Over the last couple weeks since returning home from Europe, I have been in a bit of a creative funk. I haven’t created much new work after several months of posting blogs, videos and photos nearly daily. I was in a groove for weeks, but since coming back I have largely been silent.
Largely, it is because I’ve been working on several larger and more personal videos about my family’s recent trip to Europe. We met so many of my wife K’s relatives (aunts, uncles, cousins, family friends) and heard so many stories about her parents and grandparents that I’ve been racing to capture and edit the various encounters as short films while I still have a feel for what happened.

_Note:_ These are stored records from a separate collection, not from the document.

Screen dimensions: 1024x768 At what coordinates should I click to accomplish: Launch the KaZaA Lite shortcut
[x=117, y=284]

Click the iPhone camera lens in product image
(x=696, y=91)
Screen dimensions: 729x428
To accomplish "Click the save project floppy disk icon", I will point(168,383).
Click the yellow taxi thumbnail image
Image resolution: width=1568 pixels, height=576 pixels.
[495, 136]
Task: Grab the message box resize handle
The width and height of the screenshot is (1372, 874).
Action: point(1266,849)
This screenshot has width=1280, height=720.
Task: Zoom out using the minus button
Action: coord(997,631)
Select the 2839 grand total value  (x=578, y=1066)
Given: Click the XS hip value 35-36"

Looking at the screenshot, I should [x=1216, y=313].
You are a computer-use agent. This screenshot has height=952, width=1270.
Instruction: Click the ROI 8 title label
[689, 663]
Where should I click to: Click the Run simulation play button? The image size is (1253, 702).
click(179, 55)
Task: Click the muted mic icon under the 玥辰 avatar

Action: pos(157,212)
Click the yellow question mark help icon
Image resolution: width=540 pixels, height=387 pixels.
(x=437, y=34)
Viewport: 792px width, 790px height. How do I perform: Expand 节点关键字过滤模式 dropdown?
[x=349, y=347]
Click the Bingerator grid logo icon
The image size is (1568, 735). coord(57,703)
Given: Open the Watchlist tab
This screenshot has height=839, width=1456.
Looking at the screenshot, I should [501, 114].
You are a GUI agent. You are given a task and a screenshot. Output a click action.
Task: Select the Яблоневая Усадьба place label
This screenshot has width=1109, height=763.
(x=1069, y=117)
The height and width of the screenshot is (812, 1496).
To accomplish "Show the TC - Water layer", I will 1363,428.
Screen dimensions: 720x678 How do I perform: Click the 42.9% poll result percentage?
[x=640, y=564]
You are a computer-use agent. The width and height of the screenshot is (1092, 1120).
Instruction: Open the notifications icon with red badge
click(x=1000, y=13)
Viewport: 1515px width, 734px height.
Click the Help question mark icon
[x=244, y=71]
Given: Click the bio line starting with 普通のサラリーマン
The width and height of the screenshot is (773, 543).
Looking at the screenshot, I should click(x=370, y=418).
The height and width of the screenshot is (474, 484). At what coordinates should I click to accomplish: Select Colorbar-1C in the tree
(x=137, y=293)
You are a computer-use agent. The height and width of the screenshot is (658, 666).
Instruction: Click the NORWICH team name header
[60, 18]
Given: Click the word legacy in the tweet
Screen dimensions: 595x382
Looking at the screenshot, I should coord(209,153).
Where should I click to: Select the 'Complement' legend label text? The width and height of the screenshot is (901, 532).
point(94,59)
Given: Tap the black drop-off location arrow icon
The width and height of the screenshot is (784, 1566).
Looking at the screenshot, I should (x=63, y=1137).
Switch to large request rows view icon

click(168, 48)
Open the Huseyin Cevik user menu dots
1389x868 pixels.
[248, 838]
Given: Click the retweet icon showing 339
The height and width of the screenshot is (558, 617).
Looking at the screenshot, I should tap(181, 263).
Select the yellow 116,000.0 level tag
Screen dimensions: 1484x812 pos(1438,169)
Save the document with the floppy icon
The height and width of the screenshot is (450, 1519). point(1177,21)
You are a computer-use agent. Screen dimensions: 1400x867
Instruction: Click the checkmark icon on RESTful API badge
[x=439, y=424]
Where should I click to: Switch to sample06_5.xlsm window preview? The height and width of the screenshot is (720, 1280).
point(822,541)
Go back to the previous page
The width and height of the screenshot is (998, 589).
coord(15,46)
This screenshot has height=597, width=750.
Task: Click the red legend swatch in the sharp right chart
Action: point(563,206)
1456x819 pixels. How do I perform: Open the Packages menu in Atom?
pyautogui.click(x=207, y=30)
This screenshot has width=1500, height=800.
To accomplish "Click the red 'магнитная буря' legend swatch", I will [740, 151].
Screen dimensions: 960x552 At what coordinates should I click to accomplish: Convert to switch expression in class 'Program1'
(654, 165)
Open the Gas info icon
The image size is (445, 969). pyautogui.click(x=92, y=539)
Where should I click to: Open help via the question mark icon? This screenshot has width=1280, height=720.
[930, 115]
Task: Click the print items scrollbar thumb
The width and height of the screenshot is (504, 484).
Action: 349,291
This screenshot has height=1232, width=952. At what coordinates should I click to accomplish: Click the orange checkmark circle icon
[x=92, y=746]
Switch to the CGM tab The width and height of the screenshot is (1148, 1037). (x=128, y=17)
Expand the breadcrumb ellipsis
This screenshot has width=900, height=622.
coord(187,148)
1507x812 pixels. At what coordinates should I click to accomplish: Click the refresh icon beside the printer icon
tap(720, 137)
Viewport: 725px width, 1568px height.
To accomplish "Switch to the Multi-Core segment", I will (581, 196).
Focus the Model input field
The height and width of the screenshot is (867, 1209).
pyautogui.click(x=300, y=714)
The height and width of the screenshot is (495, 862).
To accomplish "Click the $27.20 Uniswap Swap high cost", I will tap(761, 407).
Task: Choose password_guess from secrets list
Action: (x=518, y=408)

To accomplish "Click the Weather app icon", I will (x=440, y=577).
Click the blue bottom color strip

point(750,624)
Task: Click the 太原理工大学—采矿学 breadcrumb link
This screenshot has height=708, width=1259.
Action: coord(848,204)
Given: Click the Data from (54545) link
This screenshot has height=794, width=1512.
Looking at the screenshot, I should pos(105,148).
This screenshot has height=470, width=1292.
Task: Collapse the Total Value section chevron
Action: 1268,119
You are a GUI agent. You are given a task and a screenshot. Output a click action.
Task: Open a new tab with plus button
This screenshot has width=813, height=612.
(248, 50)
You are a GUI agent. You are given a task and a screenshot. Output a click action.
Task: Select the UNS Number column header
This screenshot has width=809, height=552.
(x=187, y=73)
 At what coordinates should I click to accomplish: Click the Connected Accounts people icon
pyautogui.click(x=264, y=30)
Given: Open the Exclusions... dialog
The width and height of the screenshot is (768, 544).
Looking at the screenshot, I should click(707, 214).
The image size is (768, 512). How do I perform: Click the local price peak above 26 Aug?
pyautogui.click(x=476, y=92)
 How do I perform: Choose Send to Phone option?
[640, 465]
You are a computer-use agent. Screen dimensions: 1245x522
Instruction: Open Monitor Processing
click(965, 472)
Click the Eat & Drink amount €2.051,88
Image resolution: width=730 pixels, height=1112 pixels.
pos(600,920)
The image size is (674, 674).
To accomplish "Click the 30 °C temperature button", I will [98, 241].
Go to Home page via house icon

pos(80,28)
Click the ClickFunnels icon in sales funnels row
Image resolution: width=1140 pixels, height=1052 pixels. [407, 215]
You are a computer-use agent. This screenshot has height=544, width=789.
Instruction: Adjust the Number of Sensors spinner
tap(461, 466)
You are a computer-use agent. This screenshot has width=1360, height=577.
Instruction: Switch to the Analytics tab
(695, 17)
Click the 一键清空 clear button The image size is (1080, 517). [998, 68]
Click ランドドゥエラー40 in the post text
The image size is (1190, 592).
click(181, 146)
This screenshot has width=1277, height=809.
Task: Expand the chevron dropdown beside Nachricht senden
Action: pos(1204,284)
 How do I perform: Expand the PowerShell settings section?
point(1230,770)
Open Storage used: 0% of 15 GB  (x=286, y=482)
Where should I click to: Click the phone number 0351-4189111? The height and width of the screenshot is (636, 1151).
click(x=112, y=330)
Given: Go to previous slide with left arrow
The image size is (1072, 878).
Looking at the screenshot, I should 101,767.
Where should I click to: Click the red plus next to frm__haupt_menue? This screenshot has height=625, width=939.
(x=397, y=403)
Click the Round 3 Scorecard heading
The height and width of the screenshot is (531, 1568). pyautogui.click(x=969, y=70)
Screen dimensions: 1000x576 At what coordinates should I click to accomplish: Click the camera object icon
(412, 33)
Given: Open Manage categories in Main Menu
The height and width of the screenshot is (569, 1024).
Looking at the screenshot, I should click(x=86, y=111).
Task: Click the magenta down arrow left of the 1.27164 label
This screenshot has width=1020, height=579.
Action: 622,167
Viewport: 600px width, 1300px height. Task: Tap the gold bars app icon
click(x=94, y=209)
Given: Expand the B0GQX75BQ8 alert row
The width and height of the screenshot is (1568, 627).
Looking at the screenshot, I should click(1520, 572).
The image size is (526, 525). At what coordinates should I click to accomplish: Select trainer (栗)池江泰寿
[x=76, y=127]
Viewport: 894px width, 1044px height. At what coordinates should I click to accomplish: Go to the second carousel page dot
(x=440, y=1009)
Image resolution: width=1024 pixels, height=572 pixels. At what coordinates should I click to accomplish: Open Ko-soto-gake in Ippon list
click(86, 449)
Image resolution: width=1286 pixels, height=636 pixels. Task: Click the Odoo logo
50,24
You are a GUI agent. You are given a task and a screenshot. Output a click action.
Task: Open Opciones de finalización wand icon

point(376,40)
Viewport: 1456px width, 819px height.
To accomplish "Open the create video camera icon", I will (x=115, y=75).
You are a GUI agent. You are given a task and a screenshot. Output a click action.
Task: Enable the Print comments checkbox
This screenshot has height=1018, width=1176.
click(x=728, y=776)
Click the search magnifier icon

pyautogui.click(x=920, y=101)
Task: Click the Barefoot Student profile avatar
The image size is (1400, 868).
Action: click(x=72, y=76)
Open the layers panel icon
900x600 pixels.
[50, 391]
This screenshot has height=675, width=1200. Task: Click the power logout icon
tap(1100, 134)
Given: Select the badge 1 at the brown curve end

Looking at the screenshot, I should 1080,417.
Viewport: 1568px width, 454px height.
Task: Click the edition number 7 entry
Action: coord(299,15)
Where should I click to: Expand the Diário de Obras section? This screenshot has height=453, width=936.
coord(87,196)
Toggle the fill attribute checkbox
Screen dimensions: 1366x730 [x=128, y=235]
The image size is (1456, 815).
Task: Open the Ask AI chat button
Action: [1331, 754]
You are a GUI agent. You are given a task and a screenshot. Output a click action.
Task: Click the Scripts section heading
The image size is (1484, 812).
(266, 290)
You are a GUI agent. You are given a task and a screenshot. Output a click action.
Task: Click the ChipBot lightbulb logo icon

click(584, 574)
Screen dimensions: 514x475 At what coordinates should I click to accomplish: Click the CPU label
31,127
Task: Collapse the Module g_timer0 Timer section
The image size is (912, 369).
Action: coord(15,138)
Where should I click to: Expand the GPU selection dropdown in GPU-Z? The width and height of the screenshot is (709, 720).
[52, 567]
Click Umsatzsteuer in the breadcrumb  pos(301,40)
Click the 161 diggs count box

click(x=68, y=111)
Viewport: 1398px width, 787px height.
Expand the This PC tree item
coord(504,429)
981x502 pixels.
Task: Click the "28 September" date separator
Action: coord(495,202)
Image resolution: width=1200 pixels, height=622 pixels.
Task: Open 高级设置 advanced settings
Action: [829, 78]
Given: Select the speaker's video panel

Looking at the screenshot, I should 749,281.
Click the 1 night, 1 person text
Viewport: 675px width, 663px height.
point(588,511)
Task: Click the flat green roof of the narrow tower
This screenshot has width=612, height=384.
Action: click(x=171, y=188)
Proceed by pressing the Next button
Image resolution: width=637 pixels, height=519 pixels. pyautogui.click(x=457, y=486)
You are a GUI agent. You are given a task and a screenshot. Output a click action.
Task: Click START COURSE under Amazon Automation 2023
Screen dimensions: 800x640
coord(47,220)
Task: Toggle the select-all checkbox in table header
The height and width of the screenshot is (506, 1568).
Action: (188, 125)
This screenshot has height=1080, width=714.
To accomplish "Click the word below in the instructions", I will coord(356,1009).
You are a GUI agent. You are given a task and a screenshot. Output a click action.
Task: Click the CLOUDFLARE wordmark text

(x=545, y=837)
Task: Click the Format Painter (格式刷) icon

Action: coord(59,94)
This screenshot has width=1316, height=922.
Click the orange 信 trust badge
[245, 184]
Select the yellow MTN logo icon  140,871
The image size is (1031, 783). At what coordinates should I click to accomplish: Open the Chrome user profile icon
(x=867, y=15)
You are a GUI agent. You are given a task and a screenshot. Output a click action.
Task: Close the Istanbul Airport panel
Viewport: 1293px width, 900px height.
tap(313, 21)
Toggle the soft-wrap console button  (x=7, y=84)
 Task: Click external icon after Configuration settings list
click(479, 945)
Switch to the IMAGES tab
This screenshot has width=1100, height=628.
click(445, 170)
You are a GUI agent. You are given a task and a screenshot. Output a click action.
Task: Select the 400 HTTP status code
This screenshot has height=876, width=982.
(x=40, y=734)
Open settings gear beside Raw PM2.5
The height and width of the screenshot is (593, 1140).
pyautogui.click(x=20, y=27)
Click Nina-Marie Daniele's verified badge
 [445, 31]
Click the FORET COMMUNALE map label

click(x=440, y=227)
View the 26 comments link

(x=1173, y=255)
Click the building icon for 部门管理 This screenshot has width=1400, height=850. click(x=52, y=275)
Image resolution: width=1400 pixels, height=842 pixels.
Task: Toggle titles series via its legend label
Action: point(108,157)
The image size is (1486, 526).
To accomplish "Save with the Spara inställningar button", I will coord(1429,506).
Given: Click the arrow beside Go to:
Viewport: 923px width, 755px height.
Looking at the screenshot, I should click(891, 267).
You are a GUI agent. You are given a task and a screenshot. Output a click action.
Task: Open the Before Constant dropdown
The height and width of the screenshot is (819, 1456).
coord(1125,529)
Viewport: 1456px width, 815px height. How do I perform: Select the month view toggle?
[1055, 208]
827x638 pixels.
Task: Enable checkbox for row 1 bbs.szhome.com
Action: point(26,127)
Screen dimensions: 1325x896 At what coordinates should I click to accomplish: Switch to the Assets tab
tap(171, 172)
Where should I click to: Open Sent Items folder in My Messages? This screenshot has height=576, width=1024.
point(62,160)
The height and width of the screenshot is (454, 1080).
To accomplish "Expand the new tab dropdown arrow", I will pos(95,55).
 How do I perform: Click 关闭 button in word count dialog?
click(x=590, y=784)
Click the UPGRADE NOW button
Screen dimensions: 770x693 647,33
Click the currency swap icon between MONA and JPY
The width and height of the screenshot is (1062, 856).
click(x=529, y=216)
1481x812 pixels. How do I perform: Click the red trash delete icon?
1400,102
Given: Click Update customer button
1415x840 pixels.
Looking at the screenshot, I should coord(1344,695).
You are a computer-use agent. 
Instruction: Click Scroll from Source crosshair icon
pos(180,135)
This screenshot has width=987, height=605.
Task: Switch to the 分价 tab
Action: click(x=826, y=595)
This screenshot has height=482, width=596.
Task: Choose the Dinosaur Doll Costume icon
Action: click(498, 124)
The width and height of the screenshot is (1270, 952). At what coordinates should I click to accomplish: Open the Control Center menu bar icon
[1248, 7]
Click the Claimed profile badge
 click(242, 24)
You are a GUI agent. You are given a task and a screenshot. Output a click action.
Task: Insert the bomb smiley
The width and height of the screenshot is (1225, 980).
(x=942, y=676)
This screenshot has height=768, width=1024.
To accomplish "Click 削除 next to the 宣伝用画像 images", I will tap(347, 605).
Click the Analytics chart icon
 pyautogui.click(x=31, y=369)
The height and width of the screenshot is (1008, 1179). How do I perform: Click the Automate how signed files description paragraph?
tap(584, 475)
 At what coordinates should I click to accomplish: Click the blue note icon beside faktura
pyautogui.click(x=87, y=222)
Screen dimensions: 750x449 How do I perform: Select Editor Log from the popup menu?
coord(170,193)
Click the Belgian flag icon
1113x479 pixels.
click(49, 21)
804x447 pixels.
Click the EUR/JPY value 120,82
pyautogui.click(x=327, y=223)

As much as I hoped that I would be able to complete the edits of our trip within a few days of returning, the project has started to drag out. I have several clients that I put on hold during my travels, my daughters started school this last week, and I’m trying to be productive on all the things that got pushed aside this summer. Also, I know that it is important that I get these videos right and that I present each as an honest story of our time together. I have (literally) hundreds of shots to review, color-correct, and incorporate into a narrative structure without making a 4hr monstrosity. It’s tempting to push it off.
I know for both my career (and my general sanity) that I need to return to posting daily videos. I’m yearning to allow my creativity out and present my experiences and adventures in short 2min films each day.
But, I can’t. The moment I shift my focus is the moment these family films become an adandoned project. I know it, K knows it, and you (probably) know it too. Because, it is hard but important. And though I would love to shift to a fun and easy activity, I need to keep at this and get it across the finish line. Because sometimes it’s worth it to get something done right.